At various times mixodectids have been compared to rodents, "insectivores", and, most frequently, dermopterans (colugos or "flying lemurs"). A 2025 study based on new postcranial fossils estimated that mixodectids are euarchontans within or near the clade Primatomorpha (which contains primates and colugos). Their exact affinities among early euarchontans is still debated.

Preserved features of the teeth and skull give an idea of mixodectid dietary requirements. Their rodent-like dental pattern was similar to that of the multituberculates, with a pair of large, strong, and forward-directed incisors and a row of multi-cusped and low-crowned premolars and molars.

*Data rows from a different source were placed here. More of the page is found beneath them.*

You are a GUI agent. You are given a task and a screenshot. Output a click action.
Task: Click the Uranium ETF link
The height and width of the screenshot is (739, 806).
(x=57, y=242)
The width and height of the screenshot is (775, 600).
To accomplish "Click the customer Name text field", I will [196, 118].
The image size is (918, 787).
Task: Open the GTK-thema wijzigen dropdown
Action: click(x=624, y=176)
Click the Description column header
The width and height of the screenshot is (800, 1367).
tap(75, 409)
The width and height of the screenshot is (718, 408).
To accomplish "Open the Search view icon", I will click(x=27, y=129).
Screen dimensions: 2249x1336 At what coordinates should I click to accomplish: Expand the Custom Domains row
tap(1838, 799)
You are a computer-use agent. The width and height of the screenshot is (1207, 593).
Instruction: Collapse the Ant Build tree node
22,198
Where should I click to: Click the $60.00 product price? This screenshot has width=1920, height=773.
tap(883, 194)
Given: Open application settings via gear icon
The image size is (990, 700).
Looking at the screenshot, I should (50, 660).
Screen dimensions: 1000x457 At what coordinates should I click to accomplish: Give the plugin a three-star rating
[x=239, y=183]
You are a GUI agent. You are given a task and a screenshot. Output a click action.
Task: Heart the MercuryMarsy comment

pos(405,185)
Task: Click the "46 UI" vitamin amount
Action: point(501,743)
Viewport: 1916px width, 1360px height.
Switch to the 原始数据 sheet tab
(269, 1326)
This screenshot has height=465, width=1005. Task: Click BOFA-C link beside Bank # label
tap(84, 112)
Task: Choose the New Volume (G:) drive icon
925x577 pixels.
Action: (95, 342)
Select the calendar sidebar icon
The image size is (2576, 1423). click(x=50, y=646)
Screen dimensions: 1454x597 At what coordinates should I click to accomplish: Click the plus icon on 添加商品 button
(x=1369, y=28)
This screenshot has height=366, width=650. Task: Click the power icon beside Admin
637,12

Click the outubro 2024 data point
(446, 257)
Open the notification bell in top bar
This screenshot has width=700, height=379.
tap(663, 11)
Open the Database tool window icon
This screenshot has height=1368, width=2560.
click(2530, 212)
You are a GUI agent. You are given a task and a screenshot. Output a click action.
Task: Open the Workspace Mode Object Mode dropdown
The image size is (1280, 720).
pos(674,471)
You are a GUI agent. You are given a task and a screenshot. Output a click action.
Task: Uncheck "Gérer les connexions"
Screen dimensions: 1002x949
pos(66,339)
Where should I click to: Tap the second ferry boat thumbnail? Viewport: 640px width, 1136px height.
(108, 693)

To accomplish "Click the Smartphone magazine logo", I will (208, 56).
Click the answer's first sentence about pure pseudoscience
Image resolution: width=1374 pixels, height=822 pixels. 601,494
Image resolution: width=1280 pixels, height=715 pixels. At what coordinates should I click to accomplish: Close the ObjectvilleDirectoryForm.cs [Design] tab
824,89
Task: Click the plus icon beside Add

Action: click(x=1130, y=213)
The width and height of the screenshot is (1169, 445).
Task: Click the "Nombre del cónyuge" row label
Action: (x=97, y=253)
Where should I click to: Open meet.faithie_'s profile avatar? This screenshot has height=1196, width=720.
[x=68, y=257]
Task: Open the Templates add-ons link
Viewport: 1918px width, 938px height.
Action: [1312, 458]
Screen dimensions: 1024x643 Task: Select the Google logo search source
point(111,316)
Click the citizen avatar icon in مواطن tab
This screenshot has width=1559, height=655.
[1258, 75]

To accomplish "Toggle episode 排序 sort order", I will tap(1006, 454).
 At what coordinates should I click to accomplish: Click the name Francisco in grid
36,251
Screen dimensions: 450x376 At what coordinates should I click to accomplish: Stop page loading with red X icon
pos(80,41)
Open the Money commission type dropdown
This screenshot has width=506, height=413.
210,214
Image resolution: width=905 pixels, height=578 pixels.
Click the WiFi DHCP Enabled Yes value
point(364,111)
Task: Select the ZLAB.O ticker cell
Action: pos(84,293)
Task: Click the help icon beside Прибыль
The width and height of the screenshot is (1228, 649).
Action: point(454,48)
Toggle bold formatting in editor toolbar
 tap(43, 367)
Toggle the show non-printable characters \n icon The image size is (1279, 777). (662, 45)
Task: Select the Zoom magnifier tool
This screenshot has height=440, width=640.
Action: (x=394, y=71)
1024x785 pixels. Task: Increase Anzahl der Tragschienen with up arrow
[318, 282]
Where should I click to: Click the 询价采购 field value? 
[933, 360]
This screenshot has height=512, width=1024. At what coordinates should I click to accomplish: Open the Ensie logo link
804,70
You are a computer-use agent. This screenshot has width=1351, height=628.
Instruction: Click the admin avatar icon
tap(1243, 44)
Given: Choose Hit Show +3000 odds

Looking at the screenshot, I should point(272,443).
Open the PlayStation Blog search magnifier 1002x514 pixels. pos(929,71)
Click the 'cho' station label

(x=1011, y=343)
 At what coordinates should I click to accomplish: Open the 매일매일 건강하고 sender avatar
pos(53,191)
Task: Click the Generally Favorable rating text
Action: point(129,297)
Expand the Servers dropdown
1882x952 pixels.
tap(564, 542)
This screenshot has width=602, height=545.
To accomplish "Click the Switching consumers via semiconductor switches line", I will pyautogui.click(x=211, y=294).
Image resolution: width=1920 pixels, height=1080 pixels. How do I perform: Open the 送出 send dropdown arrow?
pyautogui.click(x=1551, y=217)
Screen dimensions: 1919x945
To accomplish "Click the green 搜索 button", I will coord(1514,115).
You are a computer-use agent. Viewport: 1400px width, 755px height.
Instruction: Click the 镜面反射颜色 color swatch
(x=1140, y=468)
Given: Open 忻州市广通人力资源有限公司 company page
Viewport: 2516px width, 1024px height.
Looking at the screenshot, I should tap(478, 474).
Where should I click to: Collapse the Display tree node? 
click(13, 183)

Torrejonian (Middle Paleocene) mixodectids had a dental set-up similar to the oldest plagiomenids, and were sometimes regarded as an ancestral or sister group of the latter. For many years Elipdophorus, the oldest plagiomenid, was classified as a member of Mixodectidae, but it was finally regarded as more closely related to plagiomenids in the 1970s based on its specialized teeth. Though the relation between Mixodectidae and other early placental mammals from the "insectivore-primate transition" remain unclear, clearly a number of the archaic mixodectid dental features seem to foreshadow the more derived conditions of plagiomenids. Furthermore, the postcranial skeleton of Mixodectes shows arboreal specialization similar to those of plesiadapids and dermopterans, supporting their inclusion within Euarchonta.